There is a festival of small plays lasting 8 weeks. Each week 10 short plays are staged (as one show) and the audience votes for their favorite play among those 10. The next week we have a set of 10 new plays, the audience (different to last's week's audience) votes again and so on. Thus, from each week we have a most popular play. So 8 most popular plays. We want to select the 2 "most popular" out of these 8 plays to advance to the Final. The quotes around "most popular" are there to show that it is inherently unfair to compare popular plays from different weeks, since each week has a different set of plays. But let's say we cannot do anything about this and still we need to find a "fair" way to announce the 2 most popular out of the popular winners from each week. One obvious thing we do is to use percentages of votes instead of absolute vote numbers, since the audience numbers (hence votes) vary from week to week. The two plays with the highest percentages among the 8 winners are named "most popular" and advance to the Final.

There is a complication though that makes the whole problem mathematically interesting. Not all weeks have exactly 10 plays. Some might have 8 or 9, some might have 11. It is unfair to compare percentages of popular votes from sets that have different cardinality. If you do not see the unfairness immediately, consider an extreme case: week A has just two plays and week B has 10 plays. The winner of week A gets 60%, the winner of week B 20%. Is really A's winner that much more popular? Of course not. We need a way to adjust the percentages to a normative week of 10 plays.

The organisers of the festival have recognised this and apply the following formula, where $p$ is the percentage of received votes of the most popular play of one week, $\hat{p}$ the adjusted percentage, and $n$ the actual number of plays in that week.

$$\hat{p} = p \cdot \frac{n}{10}$$

This formula might seem intuitive at some level, but on closer inspection one can find that it is really arbitrary. Let's take n to be 9, and assume one play got 20%. The adjusted percentage is 18%. This can be interpreted in 2 equivalent ways: either

  1. The total number of votes remains the same and 1/10 of each play's votes were taken to be given to an imaginary extra play, or
  2. The votes of each play remain constant and the extra imaginary play gets an extra 1/9 of the total votes cast, so we have 10/9 total votes cast (compared to the actual votes cast). In other words the extra imaginary play got the average number of votes among the 9 plays.

• Aim A: In the entries below, write out again the stretch from the line containing "Where should I click to: Click" through the line containing "Instruction: Mark the", requests included, and raise every coordinate in the answers by 31. Give only those lines, and leave the pictures out.

• Given data:
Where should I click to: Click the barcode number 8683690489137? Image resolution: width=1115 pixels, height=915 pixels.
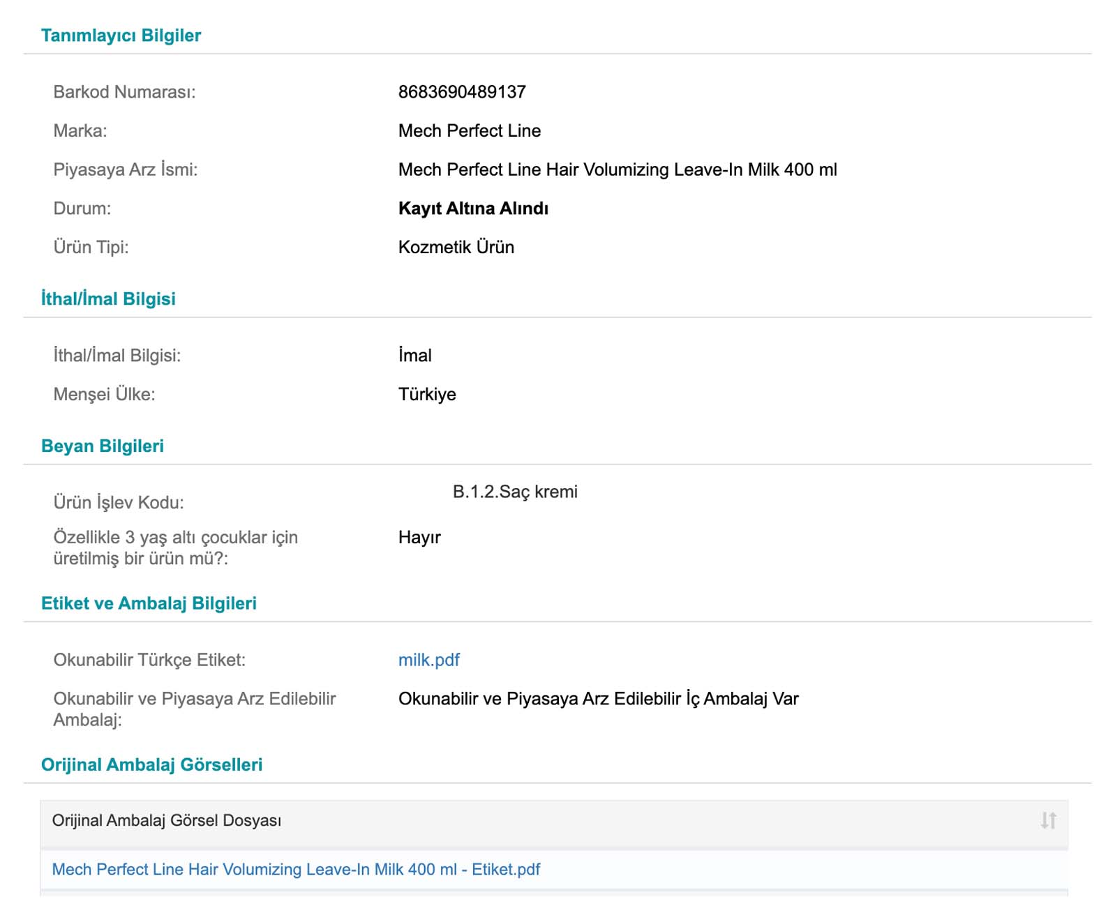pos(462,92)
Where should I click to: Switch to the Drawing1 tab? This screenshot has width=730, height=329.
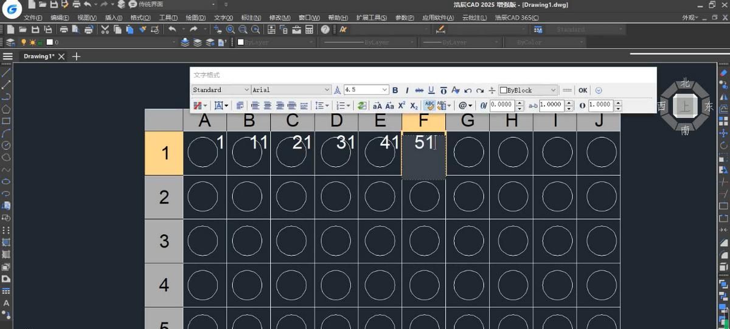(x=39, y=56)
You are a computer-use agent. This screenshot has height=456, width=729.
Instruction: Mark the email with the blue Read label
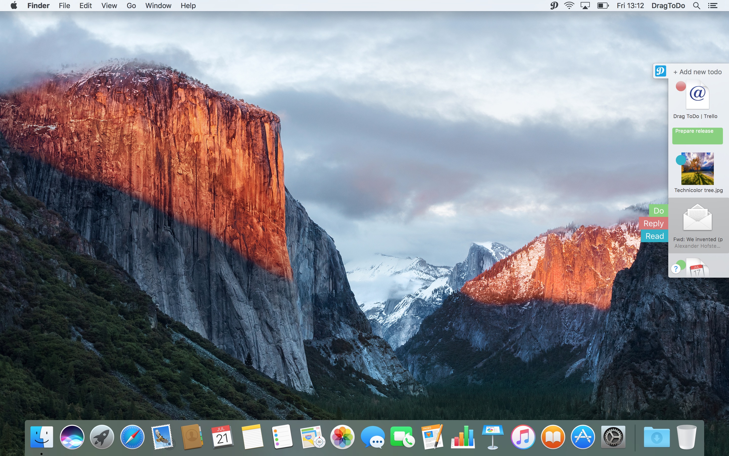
--
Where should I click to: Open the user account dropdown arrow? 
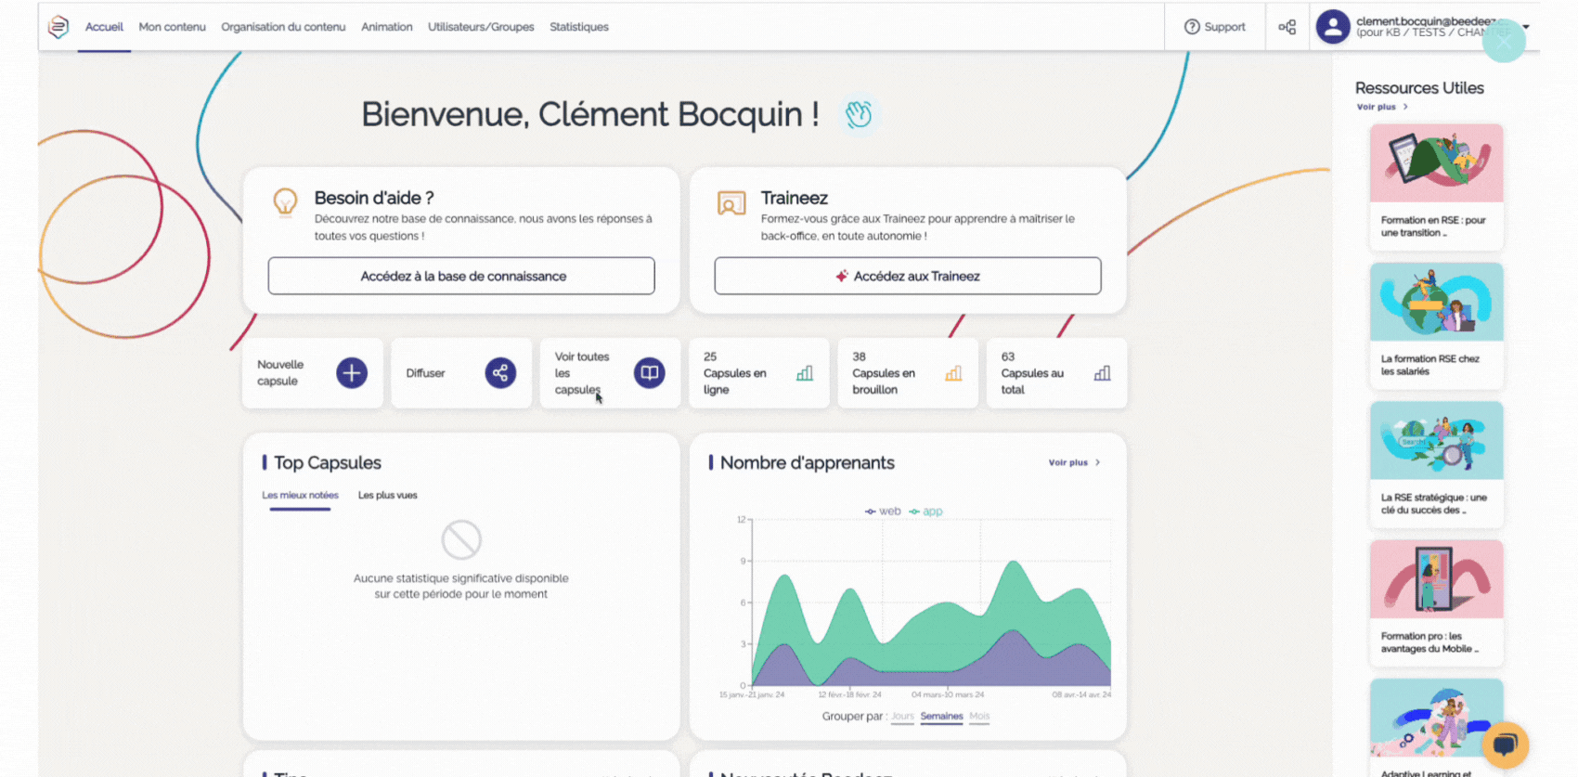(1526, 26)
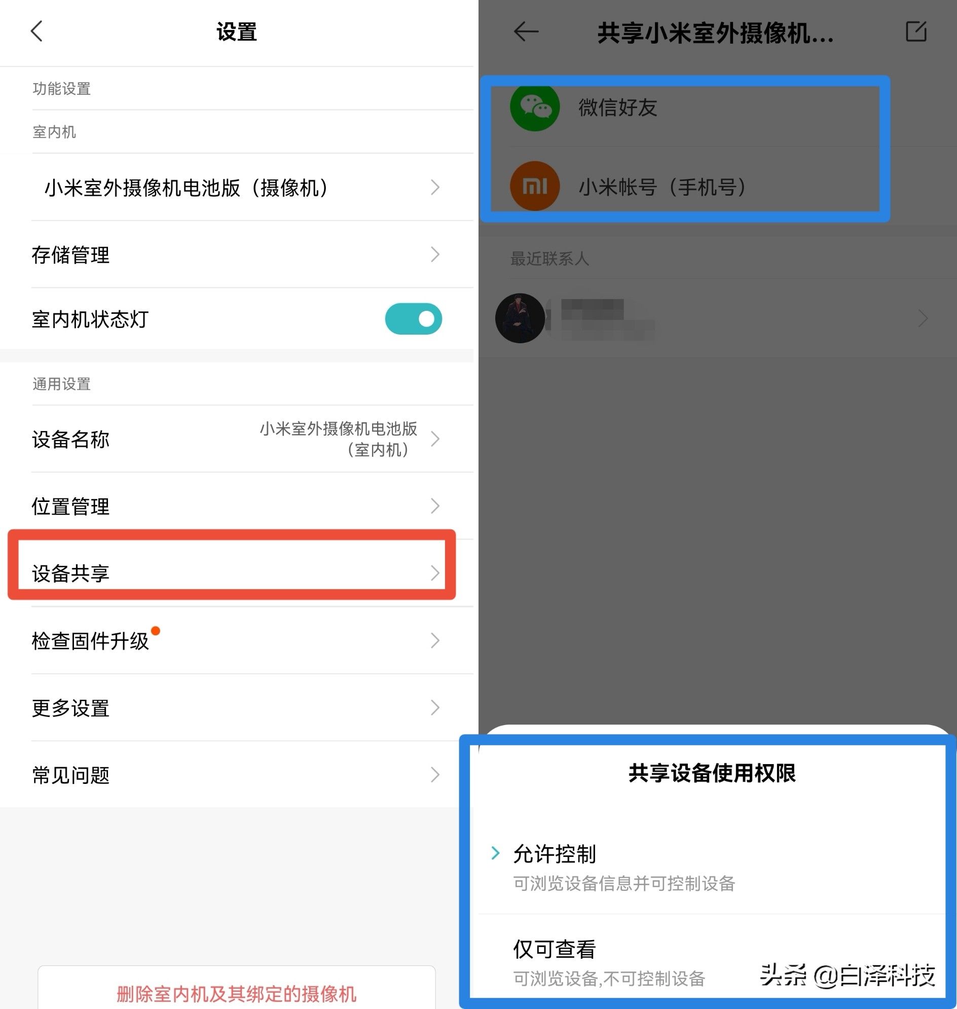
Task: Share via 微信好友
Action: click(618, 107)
--
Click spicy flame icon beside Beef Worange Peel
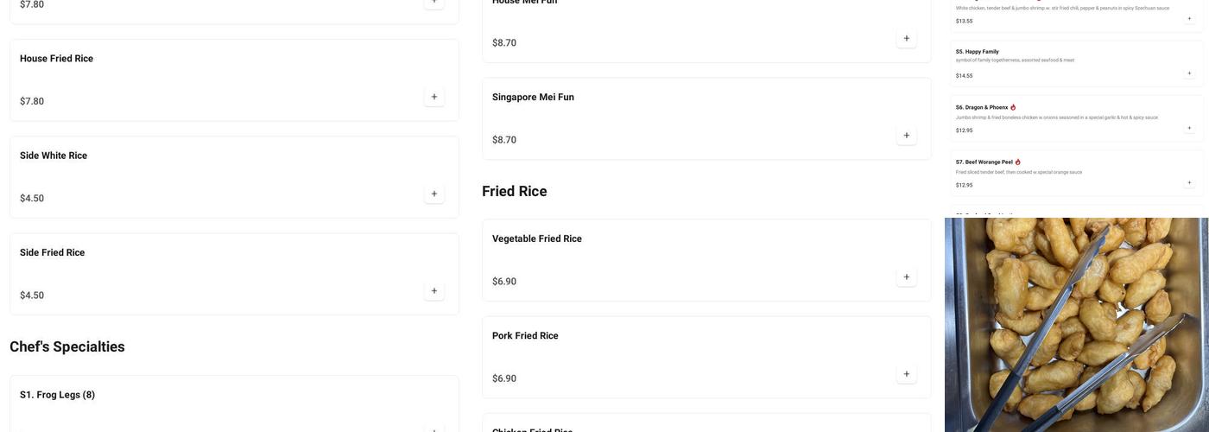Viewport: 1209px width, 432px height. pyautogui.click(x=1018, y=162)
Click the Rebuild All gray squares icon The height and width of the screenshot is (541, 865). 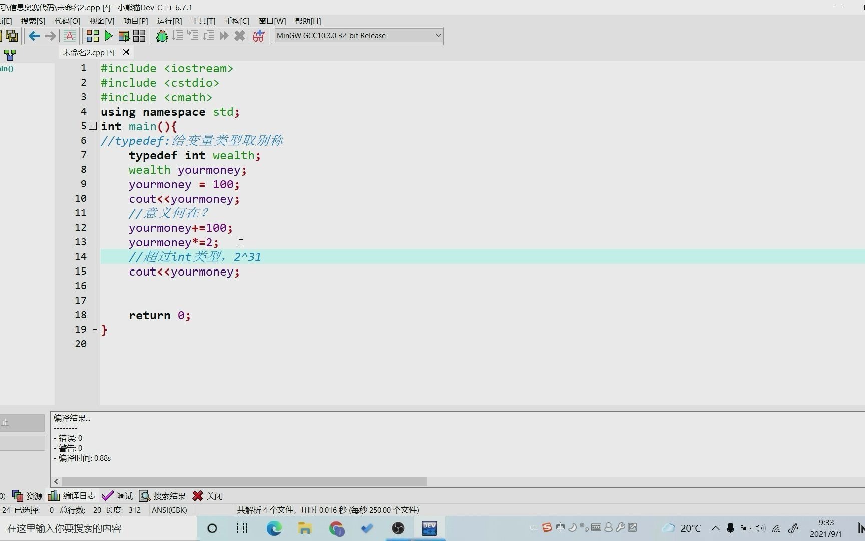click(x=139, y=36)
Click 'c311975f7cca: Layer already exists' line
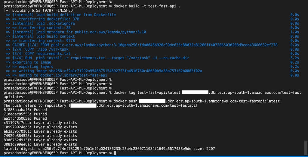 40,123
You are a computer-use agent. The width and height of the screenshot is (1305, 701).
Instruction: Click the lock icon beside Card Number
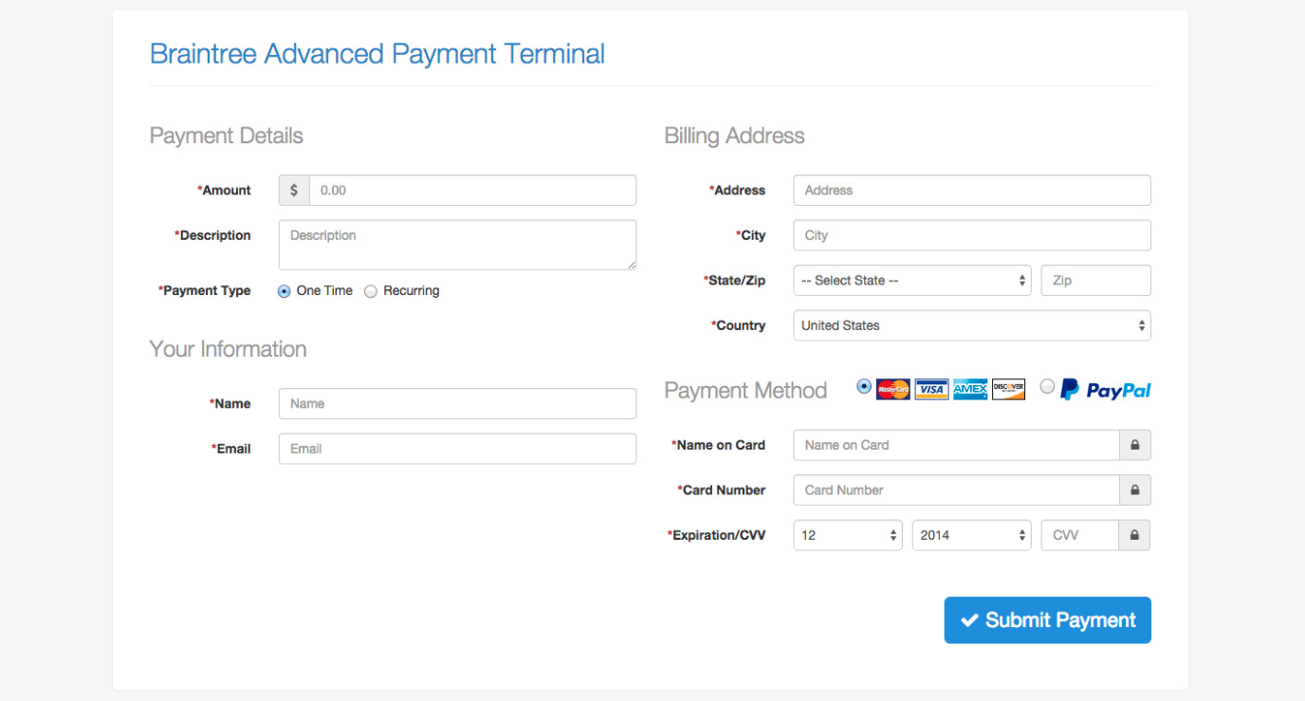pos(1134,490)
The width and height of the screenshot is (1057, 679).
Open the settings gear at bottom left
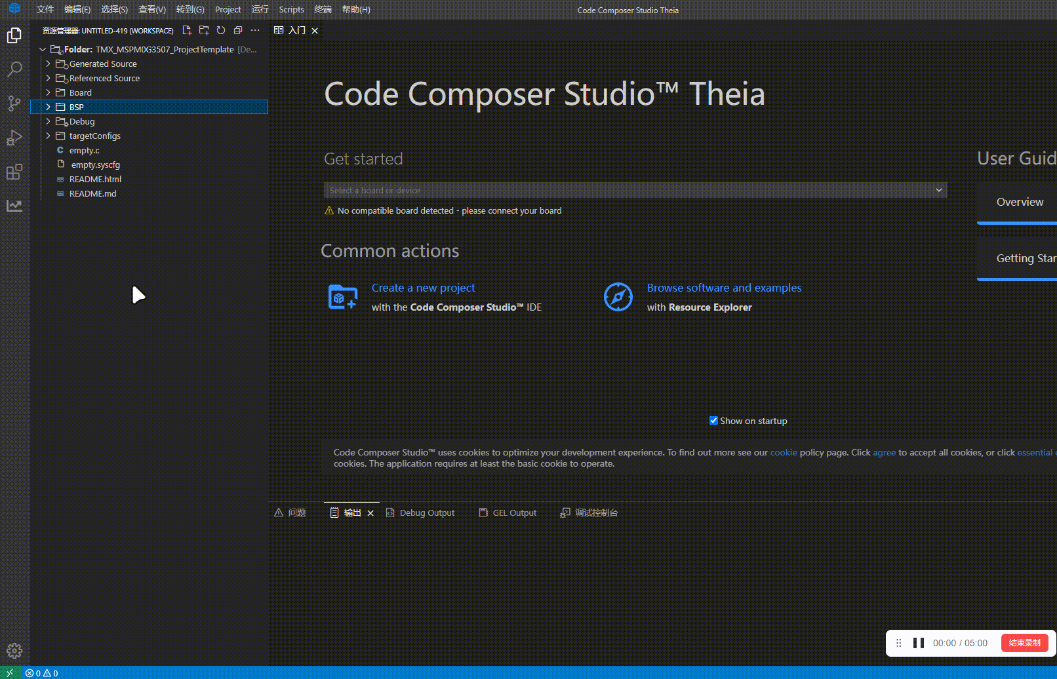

• Aim B: From the passage on the play festival vote, copy word for word the stretch from "1. The total" through "the 9 plays.".

• Written solution A:
Where should I click to: Click the barcode number 8683690489137? Image resolution: width=1115 pixels, height=915 pixels.
pos(493,123)
Where should I click to: Switch to the Drawing1 tab? This screenshot has width=730, height=329.
(x=70, y=87)
You are a computer-use agent. This screenshot has height=456, width=729.
Instruction: Mark the email with the blue Read label

• Written solution B:
1. The total number of votes remains the same and 1/10 of each play's votes were taken to be given to an imaginary extra play, or
  2. The votes of each play remain constant and the extra imaginary play gets an extra 1/9 of the total votes cast, so we have 10/9 total votes cast (compared to the actual votes cast). In other words the extra imaginary play got the average number of votes among the 9 plays.